• **Work instruction**: For the entries below, the result should be an exact transcription of the lines from the one with "This screenshot has" up to and including the one with "Screen dimensions: 1477x562", and only those.

• **Stored items**:
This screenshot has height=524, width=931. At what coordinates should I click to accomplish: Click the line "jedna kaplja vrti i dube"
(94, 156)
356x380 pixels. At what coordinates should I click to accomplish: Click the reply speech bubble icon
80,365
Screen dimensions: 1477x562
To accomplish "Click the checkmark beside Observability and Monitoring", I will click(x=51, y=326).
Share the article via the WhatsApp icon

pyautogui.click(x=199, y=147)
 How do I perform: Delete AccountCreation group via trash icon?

* * *

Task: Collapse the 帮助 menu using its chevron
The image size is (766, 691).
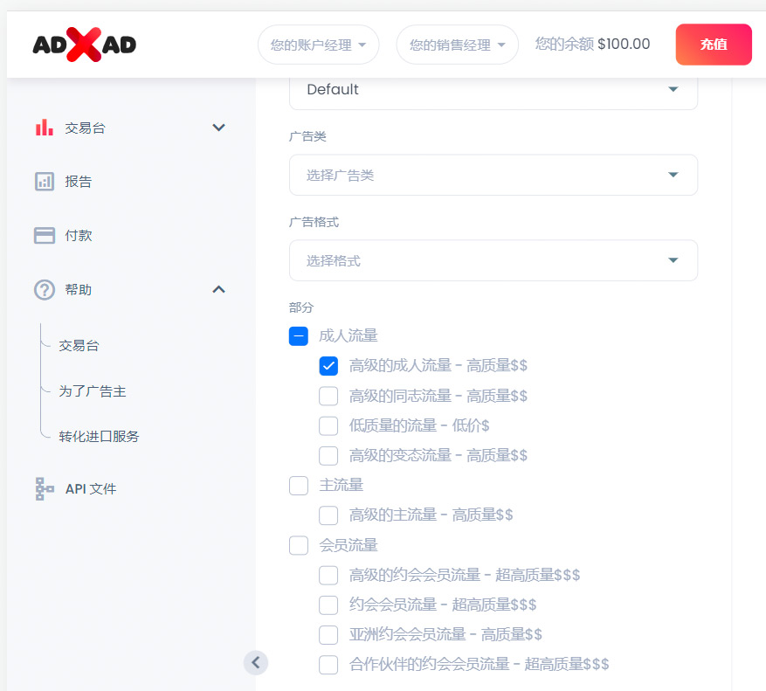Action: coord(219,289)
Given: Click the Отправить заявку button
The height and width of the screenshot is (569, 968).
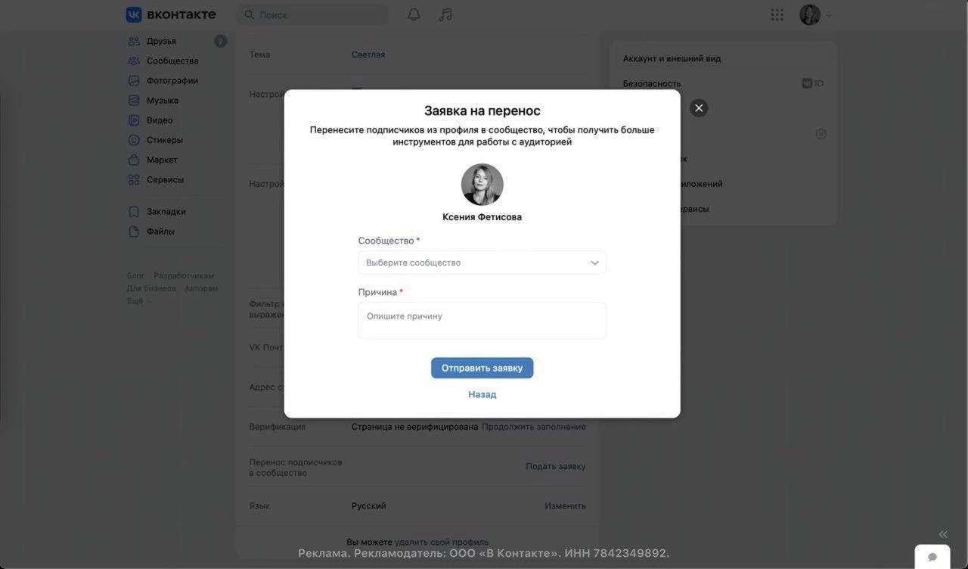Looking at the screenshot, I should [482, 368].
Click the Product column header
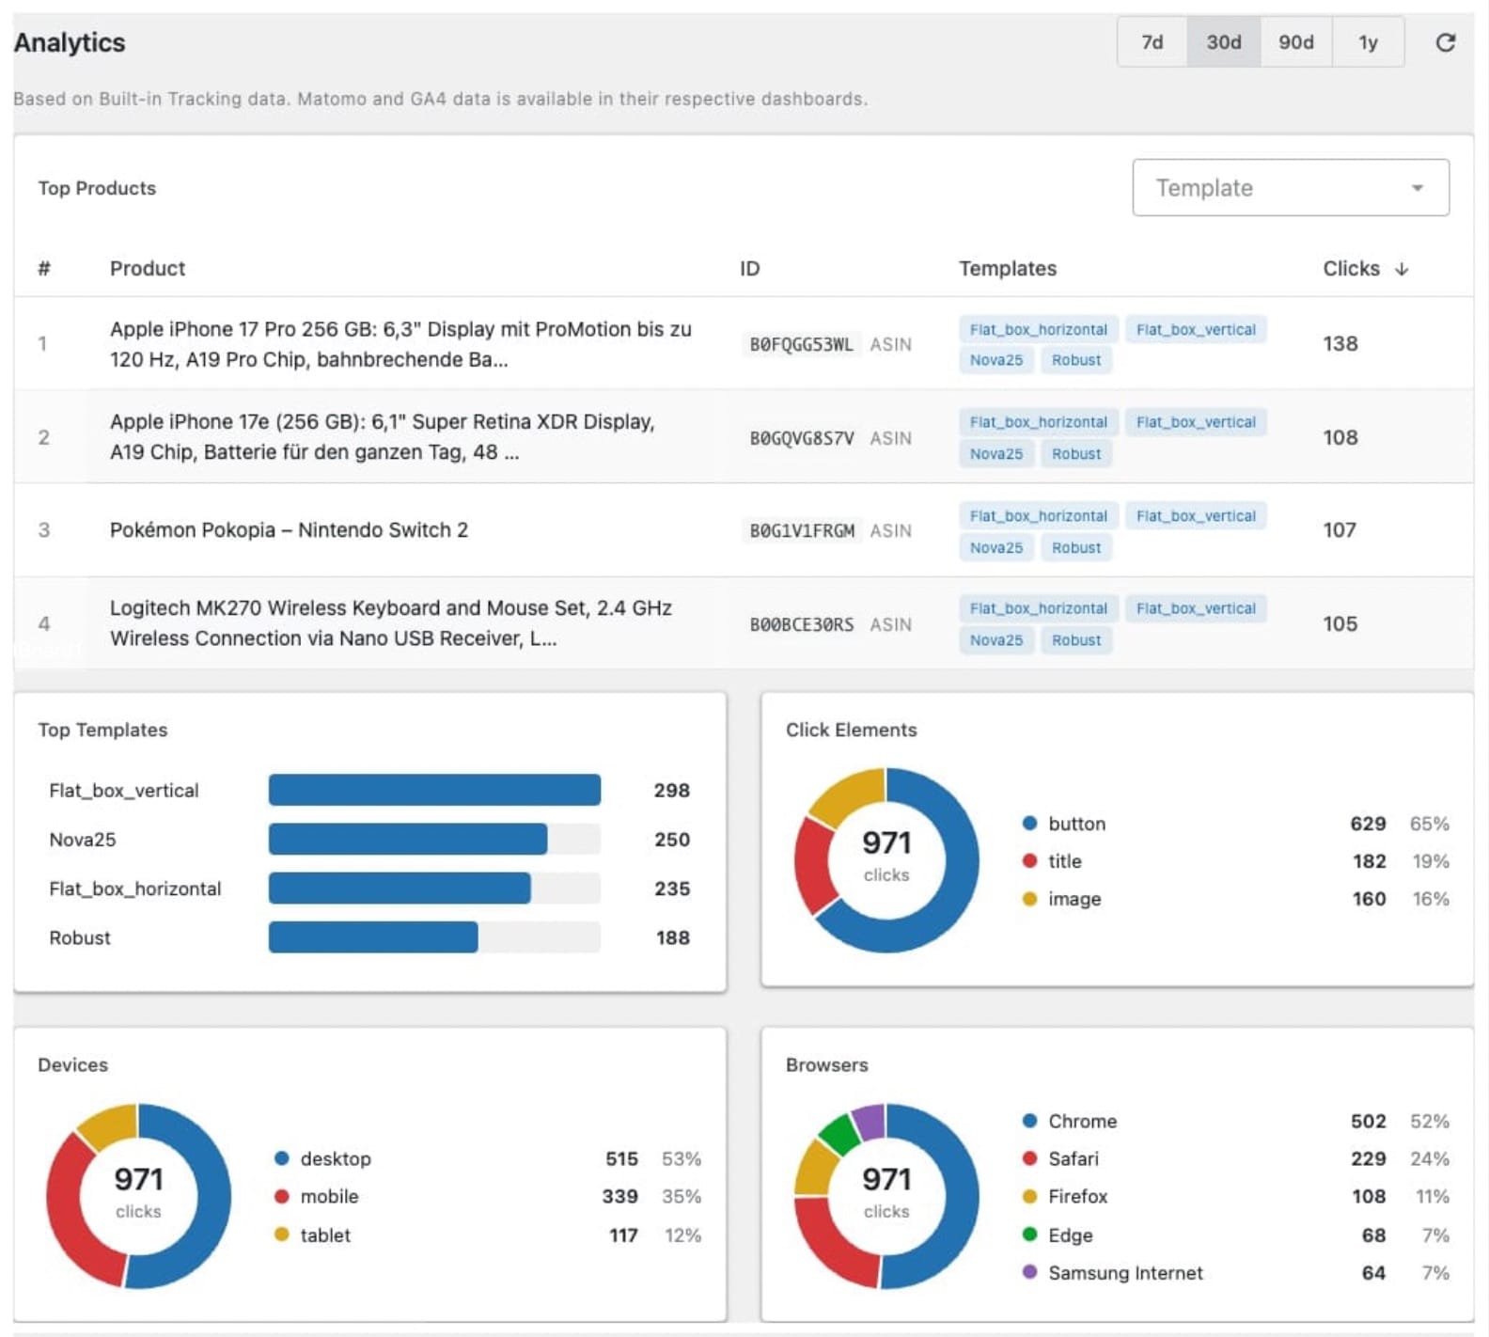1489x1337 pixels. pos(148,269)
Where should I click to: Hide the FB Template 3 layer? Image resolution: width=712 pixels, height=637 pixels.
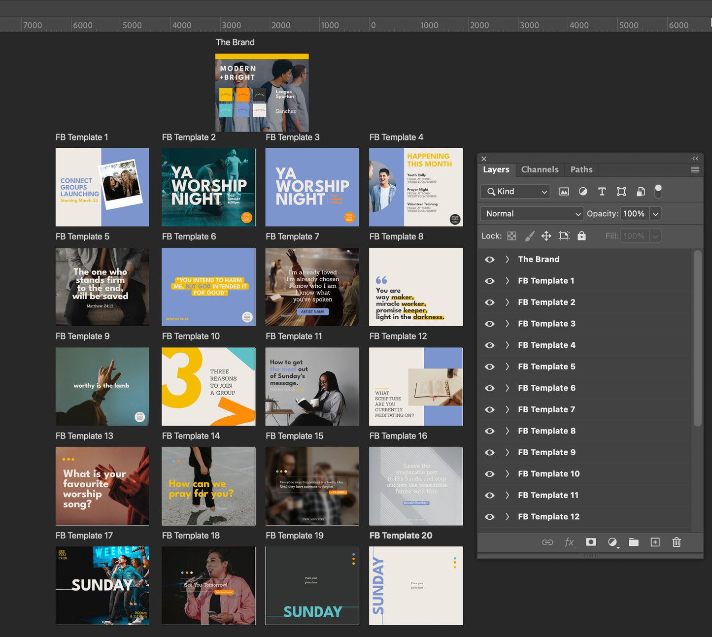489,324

• **Reply to the task**:
This screenshot has height=524, width=931. At what coordinates should I click to accomplish: Click the line "jedna kaplja vrti i dube"
(94, 156)
356x380 pixels. At what coordinates should I click to accomplish: Click the reply speech bubble icon
80,365
Screen dimensions: 1477x562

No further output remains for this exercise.